Jaeger said these conversations are taking place all around the state, but that they are much different in Dane County than they are in La Crosse and Oshkosh. He noted the District's two providers want to compete for staff members and their families to be in their respective programs and are even willing to lower their fees in order to get them.

He was happy to report MCPASD is outperforming the marketplace in the state and nationally.

He noted claims drive premiums and emphasized the biggest impact on claims is behavior-related. He was happy to report most districts are seeing a change in culture, which is also helping with costs.

They shared a timeline with a schedule of events that start next month. Gundrum reported a committee that includes a cross-section of certified and non-certified staff will look at health care. Options such as self-funding will be considered. Jaeger reported at least 30 school districts in Wisconsin will be looking at this as well.

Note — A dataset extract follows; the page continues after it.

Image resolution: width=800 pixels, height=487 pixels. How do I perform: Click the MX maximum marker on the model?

Gundrum hopes to have up to 10 staff members, with each employee group having representation, on the committee and also encouraged Board members to participate. She said most meetings will take place on weeknights from 4 to 5:30 p.m.

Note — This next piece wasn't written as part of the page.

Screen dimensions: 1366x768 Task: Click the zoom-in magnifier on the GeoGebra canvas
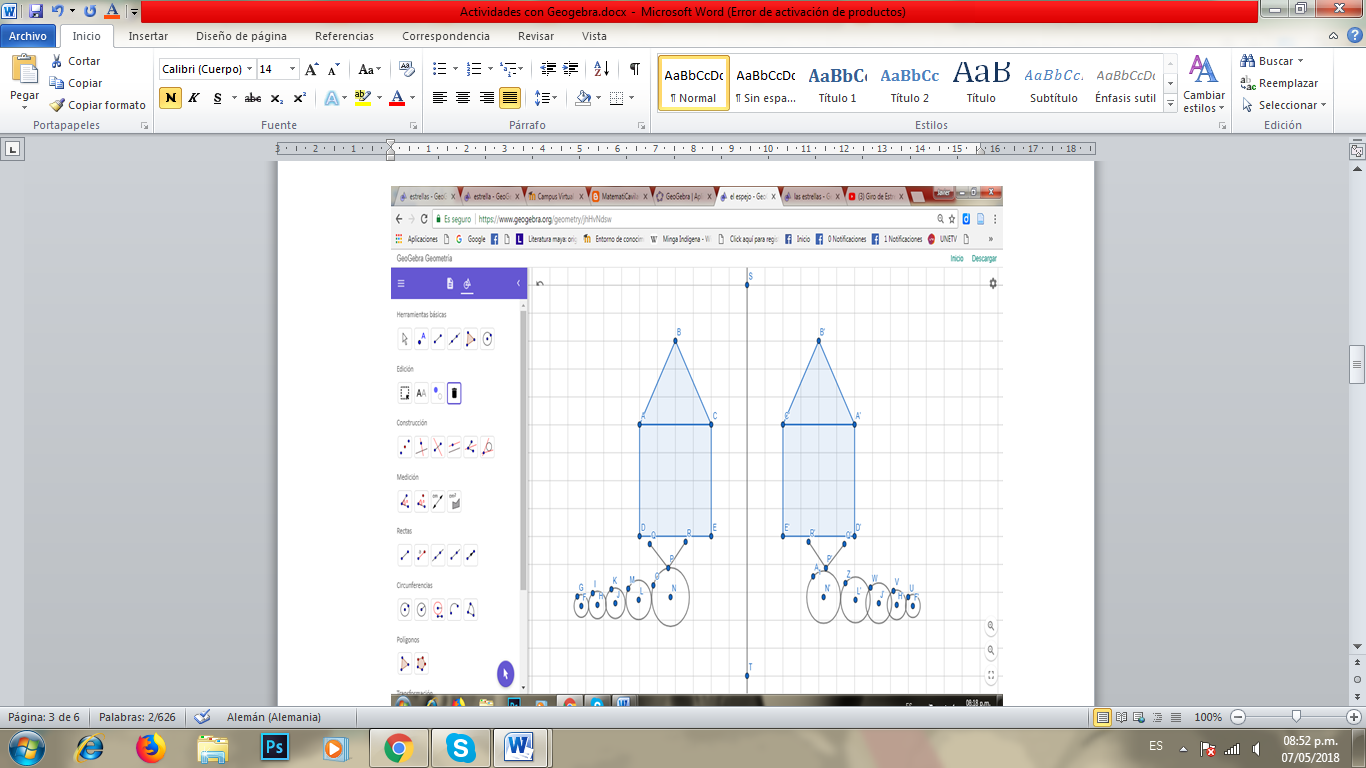point(990,627)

She expects the committee to discuss behavior changes that might help keep costs down. She noted it isn't a rate cap year so there is no guarantee that rates will go up only 5.9 percent like a year ago, although Jaeger said he hopes any increase will be closer to 5 percent than double digits.

"We have heard from staff whatever you do please don't change our benefits,'' she said. "We know they really want what they currently have but if we have to make changes we want them to have the least amount of impact possible.''

Board president Bob Green noted most reports are predicting double-digit increases in premiums and that would be hard for the District to absorb without giving up something else.